La producción es un proceso de creación de bienes necesarios para la existencia de la sociedad. Crear artículos siempre es un proceso social que ha existido en toda época. Sin embargo, en Bolivia, la producción, resultado del trabajo del hombre, ha sido relegada al último plano. Finalmente, el trabajo productivo ya no es tomado en cuenta, pues mucha gente prefiere vivir de lo que recibe del Estado y no participar en la creación de riqueza, que es la única que produce los dólares necesarios para la subsistencia en general.
La creación de bienes de consumo no ha sido de prioridad para los gobiernos de últimos tiempos en nuestro país, ya que de lo único que se han preocupado es de explotar recursos naturales y esperar que las divisas ingresen a las arcas del Estado y no para convertir ese dinero en capital, sino para derrocharlo y distribuirlo para conceder prebendas a los afines al oficialismo. Así esos recursos económicos nada crean y se convierten en humo, porque solo sirven para el consumo, salvo pocas excepciones.
Lo más grave de todo es que gobiernos como de los últimos veinte años, gozaron de altos ingresos por exportación de materias primas, los cuales fueron dilapidados, sin piedad. No sirvieron para desarrollar la producción sino para derrumbarla. Se han cerrado muchas fábricas, no vienen los inversionistas, la agricultura ha sido destruida deliberadamente por la Constitución Política vigente, la minería ha perdido importancia, el turismo languidece, etc. Y por la parálisis económica varios sectores sociales han abandonado la producción y se dedican al contrabando o a esperar bonos sociales, que son gastados en comprar productos que ingresan por vía del contrabando.
Es necesario recalcar que el abandono de la producción se debe, principalmente, a políticas del Estado Plurinacional, que son contrarias al trabajo y dan soluciones fáciles, pero incorrectas. Mientras tanto, mucho de lo que consume el pueblo boliviano es de contrabando, sistema que el Estado Plurinacional fomenta para evitar que el hambre en la población estalle en cualquier momento.
Por otro lado, los gobiernos masistas han dado muerte el aparato productivo y muy poco producimos, peor que en tiempos del coloniaje español.

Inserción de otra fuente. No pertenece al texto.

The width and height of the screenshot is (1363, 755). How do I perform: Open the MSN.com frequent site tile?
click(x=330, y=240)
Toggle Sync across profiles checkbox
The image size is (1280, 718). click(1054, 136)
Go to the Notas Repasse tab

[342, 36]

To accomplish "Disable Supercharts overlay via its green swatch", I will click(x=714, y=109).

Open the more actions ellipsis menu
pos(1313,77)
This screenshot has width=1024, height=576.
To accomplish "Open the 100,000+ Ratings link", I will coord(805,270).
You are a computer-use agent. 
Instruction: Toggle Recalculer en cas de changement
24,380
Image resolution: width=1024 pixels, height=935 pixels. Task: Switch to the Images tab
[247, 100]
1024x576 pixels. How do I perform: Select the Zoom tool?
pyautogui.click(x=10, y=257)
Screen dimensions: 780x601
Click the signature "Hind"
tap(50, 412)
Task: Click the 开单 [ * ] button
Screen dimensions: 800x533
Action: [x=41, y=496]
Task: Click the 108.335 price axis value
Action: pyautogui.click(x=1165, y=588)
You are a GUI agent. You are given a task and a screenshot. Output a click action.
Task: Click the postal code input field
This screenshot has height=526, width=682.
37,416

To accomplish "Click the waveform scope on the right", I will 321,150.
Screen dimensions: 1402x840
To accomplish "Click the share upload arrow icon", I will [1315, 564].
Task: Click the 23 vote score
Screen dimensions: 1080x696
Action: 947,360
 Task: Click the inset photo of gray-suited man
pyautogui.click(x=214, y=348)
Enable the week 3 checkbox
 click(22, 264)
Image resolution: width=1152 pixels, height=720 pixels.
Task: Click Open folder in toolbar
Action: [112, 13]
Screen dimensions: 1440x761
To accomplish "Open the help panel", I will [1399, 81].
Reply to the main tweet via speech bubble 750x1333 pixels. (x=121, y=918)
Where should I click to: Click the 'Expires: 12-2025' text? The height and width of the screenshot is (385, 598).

Es más, se aplica medias coloniales, como instalar algunas empresas (a título de industrialización) o para recibir divisas y poner punto final a la producción privada. Así el masismo aplica la ideología socialista que ha fracasado en todo el mundo.
En vista de ese panorama tenebroso al que ha sido conducido el país, por la falta de comprensión de lo que es el trabajo y el fomento a la producción, al presente se observa que los partidos que quieren llegar al poder, han olvidado la palabra producir y, a la par, fomentan el desempleo y la pereza permanente. Ninguno hace referencia al derrumbe de la producción. Esa forma de ver las cosas se ha convertido en la categoría mental dominante y, si no es cambiada radicalmente, el destino de Bolivia es dar nuevos pasos hacia su destrucción, como ocurre hasta ahora.